La sénatrice Miville-Dechêne : Pour estimer l’âge des personnes.
Lord Grade : C’est extrêmement important. Les exploitants de jeux de hasard devraient être tenus de s’assurer que leur système de vérification de l’âge des joueurs est aussi fiable que possible, sous peine de sanctions sévères. Dans notre rapport, il y a trop... Je ne me souviens pas des chiffres exacts, mais nous avons été consternés de voir combien d’enfants arrivaient à entrer dans le système et à jouer.
La sénatrice Miville-Dechêne : Qu’en est-il du climat? Comment justifiez-vous le fait que vous n’ayez pas encore réglementé la question de la publicité du jeu de façon générale? Est-ce que c’est simplement parce que le gouvernement fait de l’argent avec le jeu? Est-ce parce que vous avez d’autres priorités? Est-ce à cause d’obstacles juridiques?
Lord Grade : Non. Comme vous le savez, les gouvernements et les législatures sont toujours très occupés, et il faut trouver le temps pour le faire. Je crois que notre rapport contient environ 60 recommandations, et seulement trois ou quatre d’entre elles visent une loi principale. Bon nombre des recommandations pourraient être abordées par l’entremise d’un règlement ou d’une loi secondaire, que nous appelons des textes réglementaires. Il faut donc une volonté politique et il faut que le gouvernement du jour — le ministère responsable — demande des comptes à l’organisme de réglementation s’il n’agit pas pour mettre fin aux mauvais comportements des exploitants de jeux de hasard.
La sénatrice Miville-Dechêne : Merci beaucoup. Je ne sais pas si nous avons votre rapport, mais si nous ne l’avons pas, pourriez-vous le joindre aux autres documents que vous voulez nous transmettre?
Lord Grade : Absolument. Je vais l’envoyer de nouveau. Je crois que le greffier l’a reçu, mais je vais m’assurer de vous l’envoyer.

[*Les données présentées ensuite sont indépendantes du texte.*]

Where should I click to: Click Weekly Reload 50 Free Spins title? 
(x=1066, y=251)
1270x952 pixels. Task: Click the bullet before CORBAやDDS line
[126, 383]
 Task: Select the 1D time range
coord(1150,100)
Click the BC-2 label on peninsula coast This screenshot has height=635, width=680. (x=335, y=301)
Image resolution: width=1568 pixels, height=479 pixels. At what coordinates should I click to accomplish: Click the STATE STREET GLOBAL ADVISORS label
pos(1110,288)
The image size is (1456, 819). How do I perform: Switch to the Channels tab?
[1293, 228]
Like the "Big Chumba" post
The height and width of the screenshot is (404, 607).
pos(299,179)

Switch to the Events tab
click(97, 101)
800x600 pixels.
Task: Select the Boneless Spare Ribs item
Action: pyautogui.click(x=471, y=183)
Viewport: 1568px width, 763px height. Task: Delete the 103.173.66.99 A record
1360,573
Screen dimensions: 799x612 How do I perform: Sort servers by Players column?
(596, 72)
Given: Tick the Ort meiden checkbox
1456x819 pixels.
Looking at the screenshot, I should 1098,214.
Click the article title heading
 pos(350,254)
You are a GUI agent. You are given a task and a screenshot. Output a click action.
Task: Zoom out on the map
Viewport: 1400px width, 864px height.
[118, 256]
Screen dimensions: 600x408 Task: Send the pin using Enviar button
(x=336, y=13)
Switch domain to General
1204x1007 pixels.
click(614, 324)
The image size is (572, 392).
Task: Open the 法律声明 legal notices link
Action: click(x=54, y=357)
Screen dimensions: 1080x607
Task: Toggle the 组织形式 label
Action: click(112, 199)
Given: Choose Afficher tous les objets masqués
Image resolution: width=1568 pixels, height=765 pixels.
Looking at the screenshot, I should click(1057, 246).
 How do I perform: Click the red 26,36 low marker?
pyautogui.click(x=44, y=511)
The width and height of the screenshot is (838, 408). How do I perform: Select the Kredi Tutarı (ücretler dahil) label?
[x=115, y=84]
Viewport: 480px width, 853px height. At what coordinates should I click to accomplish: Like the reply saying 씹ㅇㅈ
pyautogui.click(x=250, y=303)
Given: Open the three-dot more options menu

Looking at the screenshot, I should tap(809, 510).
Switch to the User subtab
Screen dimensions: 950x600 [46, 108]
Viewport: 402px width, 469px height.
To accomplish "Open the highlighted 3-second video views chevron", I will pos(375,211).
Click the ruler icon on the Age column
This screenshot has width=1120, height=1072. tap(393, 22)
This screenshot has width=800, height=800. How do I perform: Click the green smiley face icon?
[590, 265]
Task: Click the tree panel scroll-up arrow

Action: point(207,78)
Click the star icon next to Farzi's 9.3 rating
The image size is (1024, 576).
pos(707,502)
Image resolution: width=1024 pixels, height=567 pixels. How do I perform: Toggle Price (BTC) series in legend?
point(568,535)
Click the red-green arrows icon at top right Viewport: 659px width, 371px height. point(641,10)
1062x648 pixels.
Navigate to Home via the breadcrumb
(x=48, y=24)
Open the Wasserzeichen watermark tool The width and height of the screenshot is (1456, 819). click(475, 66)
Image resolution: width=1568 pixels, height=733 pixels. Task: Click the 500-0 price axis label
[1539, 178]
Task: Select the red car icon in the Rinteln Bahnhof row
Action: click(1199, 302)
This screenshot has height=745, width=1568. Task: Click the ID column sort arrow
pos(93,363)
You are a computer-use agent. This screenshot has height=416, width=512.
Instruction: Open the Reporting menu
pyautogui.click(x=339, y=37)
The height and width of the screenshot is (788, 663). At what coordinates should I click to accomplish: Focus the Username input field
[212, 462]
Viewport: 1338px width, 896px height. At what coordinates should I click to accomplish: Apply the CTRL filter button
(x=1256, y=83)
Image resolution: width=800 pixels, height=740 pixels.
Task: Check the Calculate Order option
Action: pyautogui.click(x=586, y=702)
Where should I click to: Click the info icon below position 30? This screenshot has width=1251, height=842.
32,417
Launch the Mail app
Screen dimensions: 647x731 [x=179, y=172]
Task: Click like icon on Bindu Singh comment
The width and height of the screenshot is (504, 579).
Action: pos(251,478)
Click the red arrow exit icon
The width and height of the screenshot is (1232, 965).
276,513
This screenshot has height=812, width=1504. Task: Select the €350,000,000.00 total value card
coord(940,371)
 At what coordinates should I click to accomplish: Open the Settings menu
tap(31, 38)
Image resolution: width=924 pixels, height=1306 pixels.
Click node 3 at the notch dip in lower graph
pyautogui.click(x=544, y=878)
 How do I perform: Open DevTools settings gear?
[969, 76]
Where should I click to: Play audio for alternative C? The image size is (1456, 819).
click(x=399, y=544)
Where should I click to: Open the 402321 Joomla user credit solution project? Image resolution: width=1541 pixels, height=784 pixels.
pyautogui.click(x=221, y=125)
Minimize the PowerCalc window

La sénatrice Miville-Dechêne : Merci beaucoup.
La sénatrice M. Deacon : Lord Grade, nous vous remercions d’être avec nous aujourd’hui. Nous vous en sommes très reconnaissants. Je suis la marraine du projet de loi, et nous avons beaucoup investi dans certains renseignements.
Juste avant de poser mes questions — et je vais essayer de m’en tenir au moins de questions possible —, j’aimerais aborder deux éléments qui ont été soulevés jusqu’à maintenant. Le premier vise à reconnaître que nous travaillons à ce dossier depuis près de deux ans, et qu’au cours de cette période, nous avons recueilli quotidiennement des données canadiennes — en grande partie grâce au soutien de l’Université de Bristol et de la CBC — sur les liens entre le jeu en ligne, la publicité et la santé mentale des jeunes. Le travail avance bien. Cet été, le comité a fait une ventilation des revenus au pays. Il est parfois difficile de savoir où va cet argent. Le comité a reçu à la fin du mois d’août une mise à jour sur la situation dans chaque province. Je tenais à ce que vous sachiez qu’il s’agissait de l’un de nos projets pour les vacances d’été.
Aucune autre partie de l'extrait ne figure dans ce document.